Recorded data Block Start

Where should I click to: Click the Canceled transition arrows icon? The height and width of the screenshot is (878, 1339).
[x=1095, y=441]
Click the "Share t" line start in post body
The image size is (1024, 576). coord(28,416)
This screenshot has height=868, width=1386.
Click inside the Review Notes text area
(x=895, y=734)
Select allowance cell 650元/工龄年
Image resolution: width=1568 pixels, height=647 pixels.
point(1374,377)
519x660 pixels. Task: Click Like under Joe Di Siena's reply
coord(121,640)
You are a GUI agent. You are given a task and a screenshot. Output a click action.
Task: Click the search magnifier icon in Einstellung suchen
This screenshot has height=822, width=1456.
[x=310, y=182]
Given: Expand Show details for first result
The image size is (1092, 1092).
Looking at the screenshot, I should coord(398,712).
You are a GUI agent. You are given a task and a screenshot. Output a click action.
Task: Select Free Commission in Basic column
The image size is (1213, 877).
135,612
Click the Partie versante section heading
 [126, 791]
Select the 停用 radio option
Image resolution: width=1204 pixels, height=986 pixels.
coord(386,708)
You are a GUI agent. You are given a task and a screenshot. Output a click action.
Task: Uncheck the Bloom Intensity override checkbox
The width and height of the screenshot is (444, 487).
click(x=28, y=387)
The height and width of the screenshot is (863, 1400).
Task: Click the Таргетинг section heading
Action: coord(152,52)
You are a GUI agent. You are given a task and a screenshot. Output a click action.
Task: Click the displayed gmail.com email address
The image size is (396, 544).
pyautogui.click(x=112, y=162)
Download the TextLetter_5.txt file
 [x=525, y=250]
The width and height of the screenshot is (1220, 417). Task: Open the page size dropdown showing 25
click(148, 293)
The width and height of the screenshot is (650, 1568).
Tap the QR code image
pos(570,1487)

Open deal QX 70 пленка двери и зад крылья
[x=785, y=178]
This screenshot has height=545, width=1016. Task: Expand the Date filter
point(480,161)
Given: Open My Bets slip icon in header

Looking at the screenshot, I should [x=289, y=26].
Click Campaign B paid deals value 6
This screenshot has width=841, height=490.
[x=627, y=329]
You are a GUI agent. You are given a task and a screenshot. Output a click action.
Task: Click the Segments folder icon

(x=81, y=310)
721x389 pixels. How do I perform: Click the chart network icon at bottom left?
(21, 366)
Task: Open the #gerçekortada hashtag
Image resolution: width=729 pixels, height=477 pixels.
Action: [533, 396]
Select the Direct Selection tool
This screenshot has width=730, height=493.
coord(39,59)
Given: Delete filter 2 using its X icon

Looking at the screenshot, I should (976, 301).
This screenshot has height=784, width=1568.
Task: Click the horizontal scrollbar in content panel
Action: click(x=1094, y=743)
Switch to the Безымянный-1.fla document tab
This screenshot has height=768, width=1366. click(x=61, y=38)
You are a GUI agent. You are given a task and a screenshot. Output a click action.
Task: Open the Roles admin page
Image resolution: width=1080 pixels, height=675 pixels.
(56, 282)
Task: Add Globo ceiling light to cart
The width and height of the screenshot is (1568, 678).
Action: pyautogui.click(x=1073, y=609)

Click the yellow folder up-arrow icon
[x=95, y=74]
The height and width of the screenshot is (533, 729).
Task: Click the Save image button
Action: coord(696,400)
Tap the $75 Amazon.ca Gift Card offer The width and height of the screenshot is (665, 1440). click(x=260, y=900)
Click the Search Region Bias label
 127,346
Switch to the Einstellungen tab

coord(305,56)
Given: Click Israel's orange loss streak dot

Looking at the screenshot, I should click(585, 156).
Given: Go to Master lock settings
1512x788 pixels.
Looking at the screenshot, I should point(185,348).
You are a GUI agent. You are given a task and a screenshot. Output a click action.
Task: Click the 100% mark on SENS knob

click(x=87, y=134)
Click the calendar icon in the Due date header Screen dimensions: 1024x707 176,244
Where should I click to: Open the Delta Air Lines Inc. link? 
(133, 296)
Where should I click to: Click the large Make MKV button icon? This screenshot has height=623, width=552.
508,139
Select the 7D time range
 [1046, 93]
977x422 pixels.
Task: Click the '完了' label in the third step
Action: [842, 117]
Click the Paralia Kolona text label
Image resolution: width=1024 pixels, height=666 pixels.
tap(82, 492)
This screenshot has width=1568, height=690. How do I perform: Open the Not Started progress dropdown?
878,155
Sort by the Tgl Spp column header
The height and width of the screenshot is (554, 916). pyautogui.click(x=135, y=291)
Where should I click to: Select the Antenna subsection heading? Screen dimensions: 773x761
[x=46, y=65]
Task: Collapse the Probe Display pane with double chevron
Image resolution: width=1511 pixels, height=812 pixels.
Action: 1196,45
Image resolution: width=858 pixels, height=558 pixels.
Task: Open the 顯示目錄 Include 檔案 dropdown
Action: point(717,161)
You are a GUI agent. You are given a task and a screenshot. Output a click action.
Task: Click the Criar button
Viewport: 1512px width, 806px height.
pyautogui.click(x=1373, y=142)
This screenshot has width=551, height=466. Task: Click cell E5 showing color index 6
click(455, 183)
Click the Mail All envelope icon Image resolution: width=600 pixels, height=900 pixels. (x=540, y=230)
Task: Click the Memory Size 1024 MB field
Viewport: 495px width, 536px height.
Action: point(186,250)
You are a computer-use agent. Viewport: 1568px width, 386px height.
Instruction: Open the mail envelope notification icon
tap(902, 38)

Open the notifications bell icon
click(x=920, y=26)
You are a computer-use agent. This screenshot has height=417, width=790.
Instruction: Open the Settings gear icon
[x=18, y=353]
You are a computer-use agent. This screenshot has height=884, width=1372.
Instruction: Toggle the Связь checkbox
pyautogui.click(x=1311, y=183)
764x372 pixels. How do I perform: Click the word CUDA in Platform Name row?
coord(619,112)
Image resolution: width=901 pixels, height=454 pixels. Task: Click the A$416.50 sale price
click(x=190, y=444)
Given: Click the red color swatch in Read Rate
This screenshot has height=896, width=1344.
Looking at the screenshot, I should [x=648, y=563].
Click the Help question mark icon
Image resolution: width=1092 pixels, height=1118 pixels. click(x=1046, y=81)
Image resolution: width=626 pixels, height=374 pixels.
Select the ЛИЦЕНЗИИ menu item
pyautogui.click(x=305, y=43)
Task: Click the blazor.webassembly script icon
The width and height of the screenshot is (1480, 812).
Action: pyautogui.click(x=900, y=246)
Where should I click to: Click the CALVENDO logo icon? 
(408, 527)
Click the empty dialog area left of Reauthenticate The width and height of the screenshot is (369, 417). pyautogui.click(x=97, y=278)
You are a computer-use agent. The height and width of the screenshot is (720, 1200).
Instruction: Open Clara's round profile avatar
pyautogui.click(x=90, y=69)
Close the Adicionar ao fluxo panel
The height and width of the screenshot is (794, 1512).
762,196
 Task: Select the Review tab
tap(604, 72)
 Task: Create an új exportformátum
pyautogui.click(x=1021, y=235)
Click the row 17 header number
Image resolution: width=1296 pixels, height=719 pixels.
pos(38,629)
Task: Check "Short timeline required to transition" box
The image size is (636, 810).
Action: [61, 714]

Recorded data Block End

» Work to complete
Every entry must be repeated exactly; none may be skipped.

» Exercise solution
Where should I click to: Click the Canceled transition arrows icon? The height and width of the screenshot is (878, 1339).
[x=1095, y=441]
Click the "Share t" line start in post body
The image size is (1024, 576). coord(28,416)
This screenshot has height=868, width=1386.
Click inside the Review Notes text area
(x=895, y=734)
Select allowance cell 650元/工龄年
Image resolution: width=1568 pixels, height=647 pixels.
point(1374,377)
519x660 pixels. Task: Click Like under Joe Di Siena's reply
coord(121,640)
You are a GUI agent. You are given a task and a screenshot. Output a click action.
Task: Click the search magnifier icon in Einstellung suchen
This screenshot has height=822, width=1456.
[x=310, y=182]
Given: Expand Show details for first result
The image size is (1092, 1092).
Looking at the screenshot, I should coord(398,712).
You are a GUI agent. You are given a task and a screenshot. Output a click action.
Task: Select Free Commission in Basic column
The image size is (1213, 877).
135,612
Click the Partie versante section heading
 [126, 791]
Select the 停用 radio option
Image resolution: width=1204 pixels, height=986 pixels.
coord(386,708)
You are a GUI agent. You are given a task and a screenshot. Output a click action.
Task: Uncheck the Bloom Intensity override checkbox
The width and height of the screenshot is (444, 487).
click(x=28, y=387)
The height and width of the screenshot is (863, 1400).
Task: Click the Таргетинг section heading
Action: coord(152,52)
You are a GUI agent. You are given a task and a screenshot. Output a click action.
Task: Click the displayed gmail.com email address
The image size is (396, 544).
pyautogui.click(x=112, y=162)
Download the TextLetter_5.txt file
 [x=525, y=250]
The width and height of the screenshot is (1220, 417). Task: Open the page size dropdown showing 25
click(148, 293)
The width and height of the screenshot is (650, 1568).
Tap the QR code image
pos(570,1487)

Open deal QX 70 пленка двери и зад крылья
[x=785, y=178]
This screenshot has height=545, width=1016. Task: Expand the Date filter
point(480,161)
Given: Open My Bets slip icon in header

Looking at the screenshot, I should [x=289, y=26].
Click Campaign B paid deals value 6
This screenshot has width=841, height=490.
[x=627, y=329]
You are a GUI agent. You are given a task and a screenshot. Output a click action.
Task: Click the Segments folder icon

(x=81, y=310)
721x389 pixels. How do I perform: Click the chart network icon at bottom left?
(21, 366)
Task: Open the #gerçekortada hashtag
Image resolution: width=729 pixels, height=477 pixels.
Action: [533, 396]
Select the Direct Selection tool
This screenshot has width=730, height=493.
coord(39,59)
Given: Delete filter 2 using its X icon

Looking at the screenshot, I should (976, 301).
This screenshot has height=784, width=1568.
Task: Click the horizontal scrollbar in content panel
Action: click(x=1094, y=743)
Switch to the Безымянный-1.fla document tab
This screenshot has height=768, width=1366. click(x=61, y=38)
You are a GUI agent. You are given a task and a screenshot. Output a click action.
Task: Open the Roles admin page
Image resolution: width=1080 pixels, height=675 pixels.
(56, 282)
Task: Add Globo ceiling light to cart
The width and height of the screenshot is (1568, 678).
Action: pyautogui.click(x=1073, y=609)

Click the yellow folder up-arrow icon
[x=95, y=74]
The height and width of the screenshot is (533, 729).
Task: Click the Save image button
Action: coord(696,400)
Tap the $75 Amazon.ca Gift Card offer The width and height of the screenshot is (665, 1440). click(x=260, y=900)
Click the Search Region Bias label
 127,346
Switch to the Einstellungen tab

coord(305,56)
Given: Click Israel's orange loss streak dot

Looking at the screenshot, I should click(585, 156).
Given: Go to Master lock settings
1512x788 pixels.
Looking at the screenshot, I should point(185,348).
You are a GUI agent. You are given a task and a screenshot. Output a click action.
Task: Click the 100% mark on SENS knob

click(x=87, y=134)
Click the calendar icon in the Due date header Screen dimensions: 1024x707 176,244
Where should I click to: Open the Delta Air Lines Inc. link? 
(133, 296)
Where should I click to: Click the large Make MKV button icon? This screenshot has height=623, width=552.
508,139
Select the 7D time range
 [1046, 93]
977x422 pixels.
Task: Click the '完了' label in the third step
Action: [842, 117]
Click the Paralia Kolona text label
Image resolution: width=1024 pixels, height=666 pixels.
tap(82, 492)
This screenshot has width=1568, height=690. How do I perform: Open the Not Started progress dropdown?
878,155
Sort by the Tgl Spp column header
The height and width of the screenshot is (554, 916). pyautogui.click(x=135, y=291)
Where should I click to: Select the Antenna subsection heading? Screen dimensions: 773x761
[x=46, y=65]
Task: Collapse the Probe Display pane with double chevron
Image resolution: width=1511 pixels, height=812 pixels.
Action: 1196,45
Image resolution: width=858 pixels, height=558 pixels.
Task: Open the 顯示目錄 Include 檔案 dropdown
Action: point(717,161)
You are a GUI agent. You are given a task and a screenshot. Output a click action.
Task: Click the Criar button
Viewport: 1512px width, 806px height.
pyautogui.click(x=1373, y=142)
This screenshot has width=551, height=466. Task: Click cell E5 showing color index 6
click(455, 183)
Click the Mail All envelope icon Image resolution: width=600 pixels, height=900 pixels. (x=540, y=230)
Task: Click the Memory Size 1024 MB field
Viewport: 495px width, 536px height.
Action: point(186,250)
You are a computer-use agent. Viewport: 1568px width, 386px height.
Instruction: Open the mail envelope notification icon
tap(902, 38)

Open the notifications bell icon
click(x=920, y=26)
You are a computer-use agent. This screenshot has height=417, width=790.
Instruction: Open the Settings gear icon
[x=18, y=353]
You are a computer-use agent. This screenshot has height=884, width=1372.
Instruction: Toggle the Связь checkbox
pyautogui.click(x=1311, y=183)
764x372 pixels. How do I perform: Click the word CUDA in Platform Name row?
coord(619,112)
Image resolution: width=901 pixels, height=454 pixels. Task: Click the A$416.50 sale price
click(x=190, y=444)
Given: Click the red color swatch in Read Rate
This screenshot has height=896, width=1344.
Looking at the screenshot, I should [x=648, y=563].
Click the Help question mark icon
Image resolution: width=1092 pixels, height=1118 pixels. click(x=1046, y=81)
Image resolution: width=626 pixels, height=374 pixels.
Select the ЛИЦЕНЗИИ menu item
pyautogui.click(x=305, y=43)
Task: Click the blazor.webassembly script icon
The width and height of the screenshot is (1480, 812).
Action: pyautogui.click(x=900, y=246)
Where should I click to: Click the CALVENDO logo icon? 
(408, 527)
Click the empty dialog area left of Reauthenticate The width and height of the screenshot is (369, 417). pyautogui.click(x=97, y=278)
You are a computer-use agent. The height and width of the screenshot is (720, 1200).
Instruction: Open Clara's round profile avatar
pyautogui.click(x=90, y=69)
Close the Adicionar ao fluxo panel
The height and width of the screenshot is (794, 1512).
762,196
 Task: Select the Review tab
tap(604, 72)
 Task: Create an új exportformátum
pyautogui.click(x=1021, y=235)
Click the row 17 header number
Image resolution: width=1296 pixels, height=719 pixels.
pos(38,629)
Task: Check "Short timeline required to transition" box
The image size is (636, 810).
Action: [61, 714]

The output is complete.